[BEGIN SUPPLIED INFORMATION]

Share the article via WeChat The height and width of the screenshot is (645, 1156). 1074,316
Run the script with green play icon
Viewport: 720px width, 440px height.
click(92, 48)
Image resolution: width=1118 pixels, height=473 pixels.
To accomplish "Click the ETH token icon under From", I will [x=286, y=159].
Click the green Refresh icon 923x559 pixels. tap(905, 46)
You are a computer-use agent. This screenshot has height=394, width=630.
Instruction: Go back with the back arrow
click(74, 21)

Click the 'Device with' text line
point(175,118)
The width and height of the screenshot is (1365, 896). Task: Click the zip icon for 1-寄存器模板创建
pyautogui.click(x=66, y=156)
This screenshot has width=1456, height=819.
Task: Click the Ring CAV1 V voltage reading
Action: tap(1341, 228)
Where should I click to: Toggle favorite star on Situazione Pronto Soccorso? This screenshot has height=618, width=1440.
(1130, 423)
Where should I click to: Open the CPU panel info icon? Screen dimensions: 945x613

[END SUPPLIED INFORMATION]

TASK TO COMPLETE:
Write out the rows again, switching "Where should I click to" to "Which spot should I click to" throughout and leaving everything else as it is.

FINAL RESULT:
Share the article via WeChat The height and width of the screenshot is (645, 1156). 1074,316
Run the script with green play icon
Viewport: 720px width, 440px height.
click(92, 48)
Image resolution: width=1118 pixels, height=473 pixels.
To accomplish "Click the ETH token icon under From", I will [x=286, y=159].
Click the green Refresh icon 923x559 pixels. tap(905, 46)
You are a computer-use agent. This screenshot has height=394, width=630.
Instruction: Go back with the back arrow
click(74, 21)

Click the 'Device with' text line
point(175,118)
The width and height of the screenshot is (1365, 896). Task: Click the zip icon for 1-寄存器模板创建
pyautogui.click(x=66, y=156)
This screenshot has width=1456, height=819.
Task: Click the Ring CAV1 V voltage reading
Action: tap(1341, 228)
Which spot should I click to: Toggle favorite star on Situazione Pronto Soccorso? This screenshot has height=618, width=1440.
(1130, 423)
Which spot should I click to: Open the CPU panel info icon? Screen dimensions: 945x613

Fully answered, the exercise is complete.